## WRITTEN REQUEST:
Convert the listing below into a Markdown table with the columns Row and Line. Put one line per row, numbered in order, and skip blank lines.

─── DATASET ENTRIES

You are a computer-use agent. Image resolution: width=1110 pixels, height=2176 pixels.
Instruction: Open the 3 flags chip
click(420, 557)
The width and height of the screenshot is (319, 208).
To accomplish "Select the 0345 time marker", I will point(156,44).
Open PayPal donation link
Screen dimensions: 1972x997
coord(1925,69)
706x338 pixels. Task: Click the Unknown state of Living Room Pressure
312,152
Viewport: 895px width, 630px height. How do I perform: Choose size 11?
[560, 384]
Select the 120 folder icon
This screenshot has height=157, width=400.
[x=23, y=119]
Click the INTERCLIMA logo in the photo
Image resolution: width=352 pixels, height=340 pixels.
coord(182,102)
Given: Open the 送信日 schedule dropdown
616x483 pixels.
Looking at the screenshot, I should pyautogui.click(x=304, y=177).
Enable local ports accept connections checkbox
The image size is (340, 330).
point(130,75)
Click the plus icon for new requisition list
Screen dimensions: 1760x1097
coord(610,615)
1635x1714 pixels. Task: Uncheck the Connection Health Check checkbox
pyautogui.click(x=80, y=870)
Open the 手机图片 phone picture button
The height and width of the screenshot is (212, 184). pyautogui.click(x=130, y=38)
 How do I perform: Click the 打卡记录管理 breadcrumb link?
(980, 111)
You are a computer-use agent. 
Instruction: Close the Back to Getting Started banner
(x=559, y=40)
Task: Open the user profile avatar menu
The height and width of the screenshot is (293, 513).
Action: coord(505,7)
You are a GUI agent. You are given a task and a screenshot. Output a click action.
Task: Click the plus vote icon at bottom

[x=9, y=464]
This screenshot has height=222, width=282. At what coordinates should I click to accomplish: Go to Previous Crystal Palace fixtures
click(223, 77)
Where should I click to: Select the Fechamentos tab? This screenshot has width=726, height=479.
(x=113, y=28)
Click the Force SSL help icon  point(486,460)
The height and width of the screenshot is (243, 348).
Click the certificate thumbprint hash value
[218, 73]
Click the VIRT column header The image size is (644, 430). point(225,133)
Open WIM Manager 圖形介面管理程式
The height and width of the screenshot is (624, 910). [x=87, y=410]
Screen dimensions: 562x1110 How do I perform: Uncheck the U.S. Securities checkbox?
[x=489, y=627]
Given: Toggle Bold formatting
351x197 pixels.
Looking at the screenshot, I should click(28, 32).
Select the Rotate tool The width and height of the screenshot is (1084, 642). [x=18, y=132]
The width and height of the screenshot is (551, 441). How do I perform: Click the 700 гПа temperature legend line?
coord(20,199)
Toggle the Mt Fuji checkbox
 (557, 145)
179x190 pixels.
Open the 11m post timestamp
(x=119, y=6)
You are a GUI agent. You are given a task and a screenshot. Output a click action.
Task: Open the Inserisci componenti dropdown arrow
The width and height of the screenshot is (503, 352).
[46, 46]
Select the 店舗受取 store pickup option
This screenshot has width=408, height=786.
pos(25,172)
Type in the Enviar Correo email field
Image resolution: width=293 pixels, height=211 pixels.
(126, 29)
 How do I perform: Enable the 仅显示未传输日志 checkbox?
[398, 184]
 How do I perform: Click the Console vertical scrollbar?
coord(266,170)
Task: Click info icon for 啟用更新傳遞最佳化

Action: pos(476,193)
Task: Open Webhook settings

──────

## TASK RESPONSE:
| Row | Line |
|---|---|
| 1 | You are a computer-use agent. Image resolution: width=1110 pixels, height=2176 pixels. |
| 2 | Instruction: Open the 3 flags chip |
| 3 | click(420, 557) |
| 4 | The width and height of the screenshot is (319, 208). |
| 5 | To accomplish "Select the 0345 time marker", I will point(156,44). |
| 6 | Open PayPal donation link |
| 7 | Screen dimensions: 1972x997 |
| 8 | coord(1925,69) |
| 9 | 706x338 pixels. Task: Click the Unknown state of Living Room Pressure |
| 10 | 312,152 |
| 11 | Viewport: 895px width, 630px height. How do I perform: Choose size 11? |
| 12 | [560, 384] |
| 13 | Select the 120 folder icon |
| 14 | This screenshot has height=157, width=400. |
| 15 | [x=23, y=119] |
| 16 | Click the INTERCLIMA logo in the photo |
| 17 | Image resolution: width=352 pixels, height=340 pixels. |
| 18 | coord(182,102) |
| 19 | Given: Open the 送信日 schedule dropdown |
| 20 | 616x483 pixels. |
| 21 | Looking at the screenshot, I should pyautogui.click(x=304, y=177). |
| 22 | Enable local ports accept connections checkbox |
| 23 | The image size is (340, 330). |
| 24 | point(130,75) |
| 25 | Click the plus icon for new requisition list |
| 26 | Screen dimensions: 1760x1097 |
| 27 | coord(610,615) |
| 28 | 1635x1714 pixels. Task: Uncheck the Connection Health Check checkbox |
| 29 | pyautogui.click(x=80, y=870) |
| 30 | Open the 手机图片 phone picture button |
| 31 | The height and width of the screenshot is (212, 184). pyautogui.click(x=130, y=38) |
| 32 |  How do I perform: Click the 打卡记录管理 breadcrumb link? |
| 33 | (980, 111) |
| 34 | You are a computer-use agent.  |
| 35 | Instruction: Close the Back to Getting Started banner |
| 36 | (x=559, y=40) |
| 37 | Task: Open the user profile avatar menu |
| 38 | The height and width of the screenshot is (293, 513). |
| 39 | Action: coord(505,7) |
| 40 | You are a GUI agent. You are given a task and a screenshot. Output a click action. |
| 41 | Task: Click the plus vote icon at bottom |
| 42 | [x=9, y=464] |
| 43 | This screenshot has height=222, width=282. At what coordinates should I click to accomplish: Go to Previous Crystal Palace fixtures |
| 44 | click(223, 77) |
| 45 | Where should I click to: Select the Fechamentos tab? This screenshot has width=726, height=479. |
| 46 | (x=113, y=28) |
| 47 | Click the Force SSL help icon  point(486,460) |
| 48 | The height and width of the screenshot is (243, 348). |
| 49 | Click the certificate thumbprint hash value |
| 50 | [218, 73] |
| 51 | Click the VIRT column header The image size is (644, 430). point(225,133) |
| 52 | Open WIM Manager 圖形介面管理程式 |
| 53 | The height and width of the screenshot is (624, 910). [x=87, y=410] |
| 54 | Screen dimensions: 562x1110 How do I perform: Uncheck the U.S. Securities checkbox? |
| 55 | [x=489, y=627] |
| 56 | Given: Toggle Bold formatting |
| 57 | 351x197 pixels. |
| 58 | Looking at the screenshot, I should click(28, 32). |
| 59 | Select the Rotate tool The width and height of the screenshot is (1084, 642). [x=18, y=132] |
| 60 | The width and height of the screenshot is (551, 441). How do I perform: Click the 700 гПа temperature legend line? |
| 61 | coord(20,199) |
| 62 | Toggle the Mt Fuji checkbox |
| 63 |  (557, 145) |
| 64 | 179x190 pixels. |
| 65 | Open the 11m post timestamp |
| 66 | (x=119, y=6) |
| 67 | You are a GUI agent. You are given a task and a screenshot. Output a click action. |
| 68 | Task: Open the Inserisci componenti dropdown arrow |
| 69 | The width and height of the screenshot is (503, 352). |
| 70 | [46, 46] |
| 71 | Select the 店舗受取 store pickup option |
| 72 | This screenshot has width=408, height=786. |
| 73 | pos(25,172) |
| 74 | Type in the Enviar Correo email field |
| 75 | Image resolution: width=293 pixels, height=211 pixels. |
| 76 | (126, 29) |
| 77 |  How do I perform: Enable the 仅显示未传输日志 checkbox? |
| 78 | [398, 184] |
| 79 |  How do I perform: Click the Console vertical scrollbar? |
| 80 | coord(266,170) |
| 81 | Task: Click info icon for 啟用更新傳遞最佳化 |
| 82 | Action: pos(476,193) |
| 83 | Task: Open Webhook settings |